Exclude the pictures, then repeat exactly each line from the one containing "You are a computer-use" to the final line of the records that follow.
SUPPLIED DATA section start
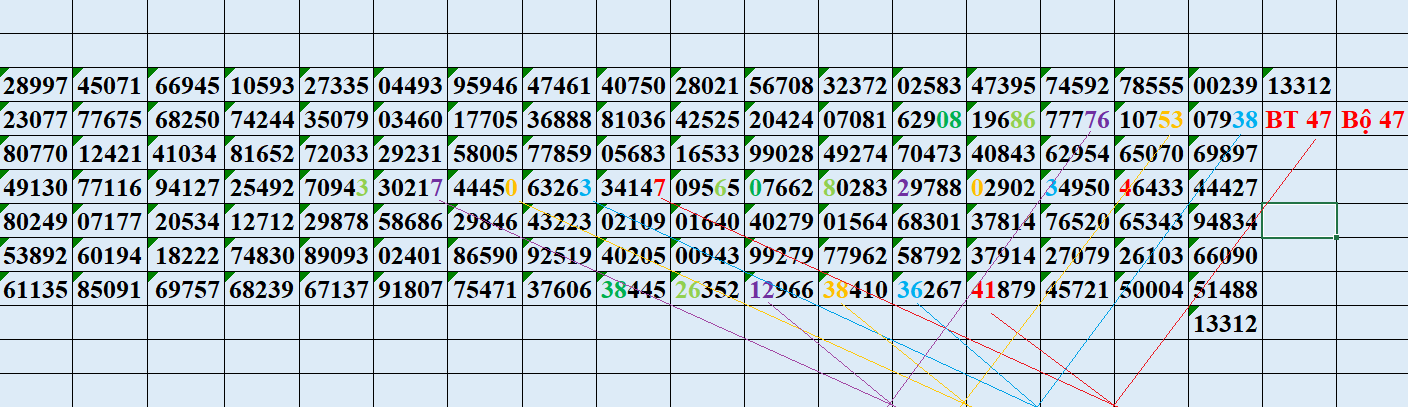Image resolution: width=1408 pixels, height=407 pixels.
Task: Click the red Bộ 47 cell
Action: coord(1372,120)
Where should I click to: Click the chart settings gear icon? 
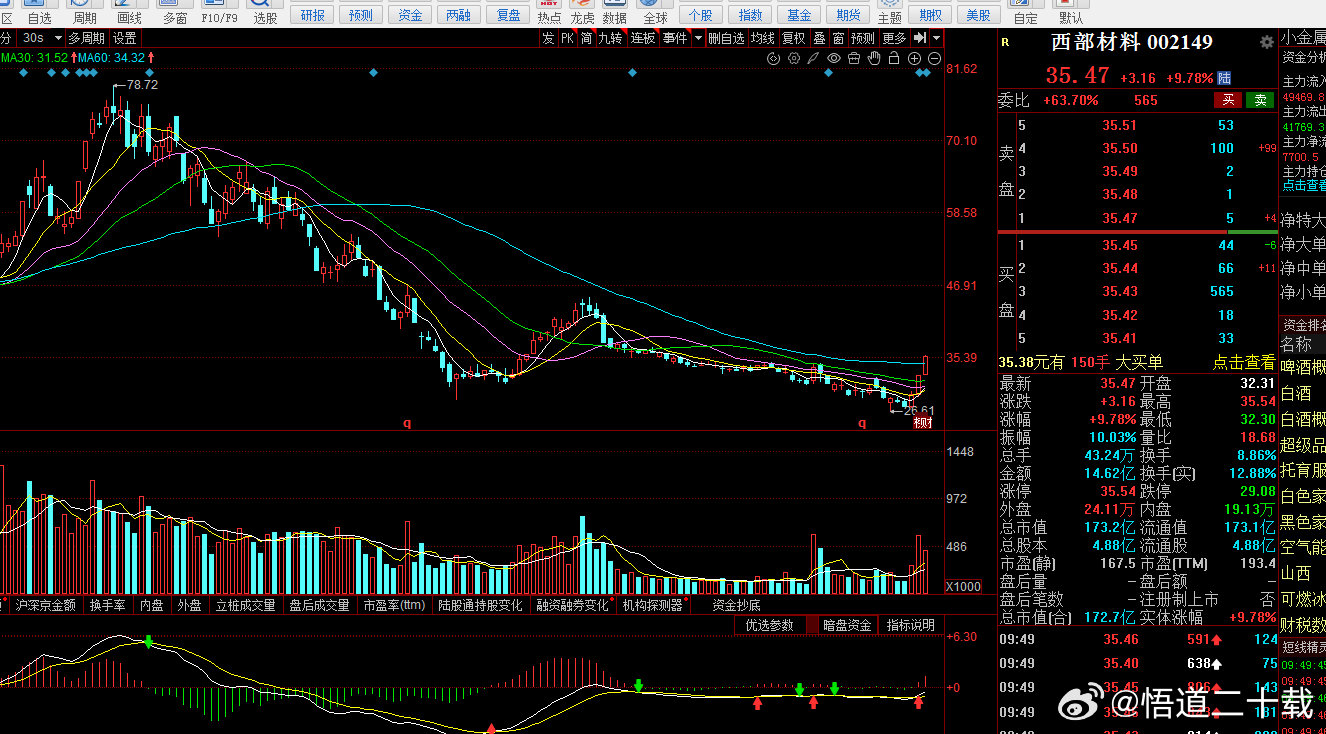click(794, 58)
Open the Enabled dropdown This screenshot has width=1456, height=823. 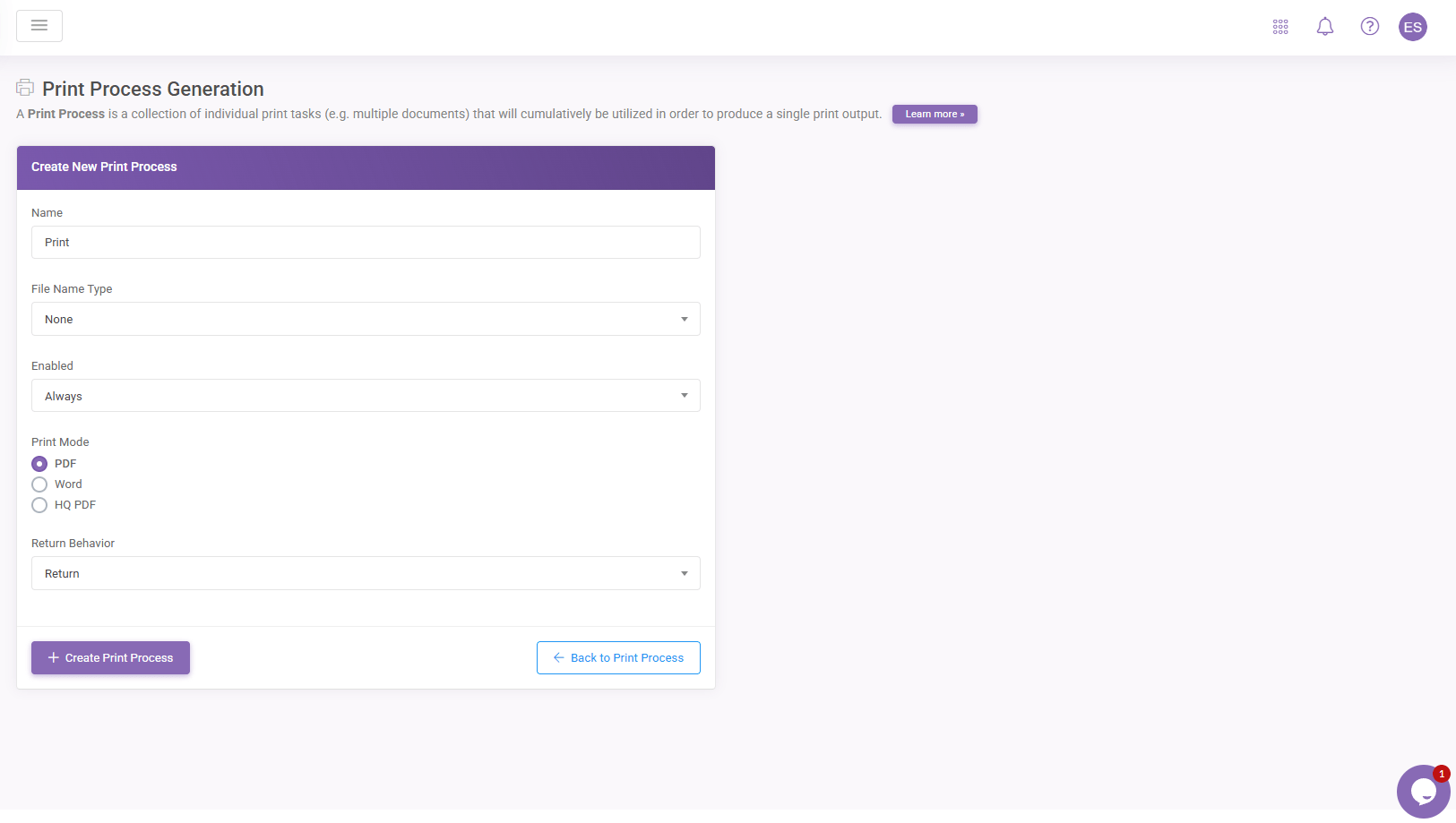tap(366, 396)
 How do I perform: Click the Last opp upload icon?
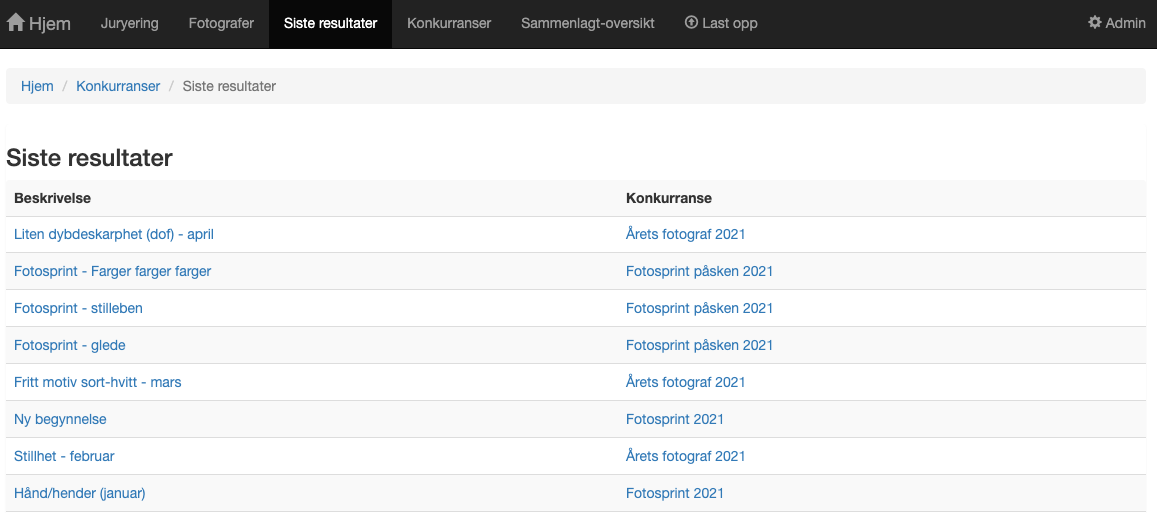point(691,22)
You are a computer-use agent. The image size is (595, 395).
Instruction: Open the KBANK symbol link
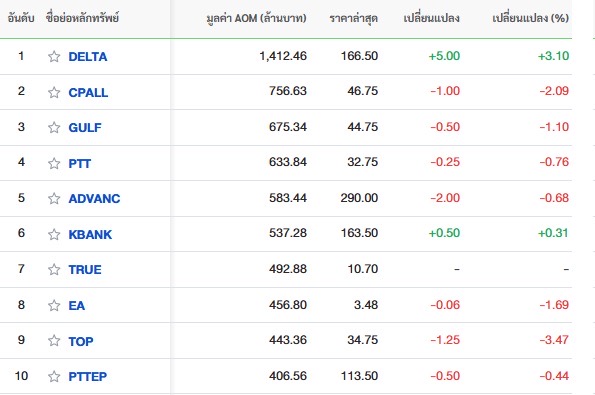(90, 234)
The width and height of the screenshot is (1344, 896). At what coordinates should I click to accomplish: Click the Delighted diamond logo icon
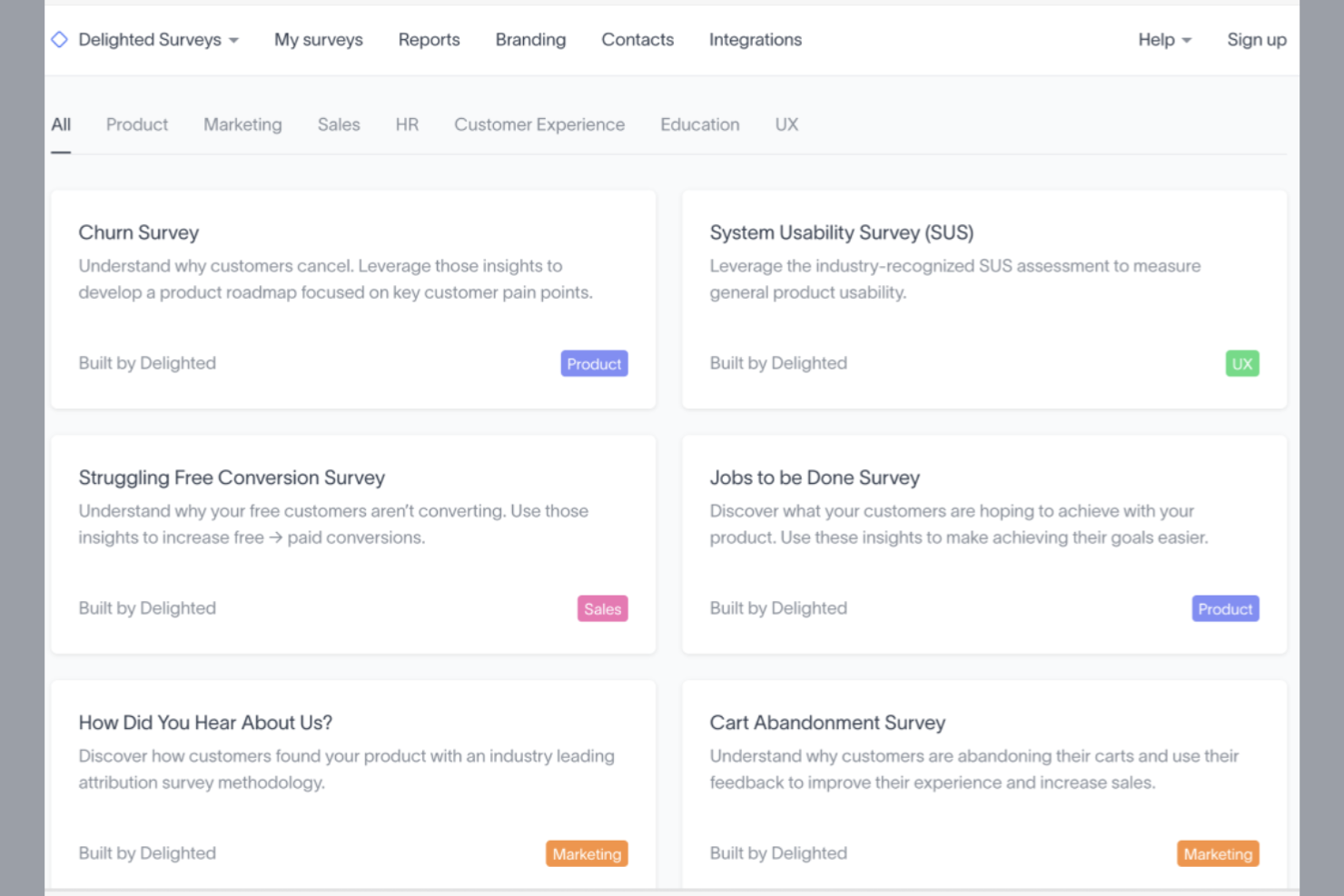coord(59,39)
SUPPLIED DATA section end
» **OUTPUT FOR THIS EXERCISE**:
You are a computer-use agent. The image size is (595, 395).
Instruction: Open the KBANK symbol link
(90, 234)
The width and height of the screenshot is (1344, 896). At what coordinates should I click to accomplish: Click the Delighted diamond logo icon
coord(59,39)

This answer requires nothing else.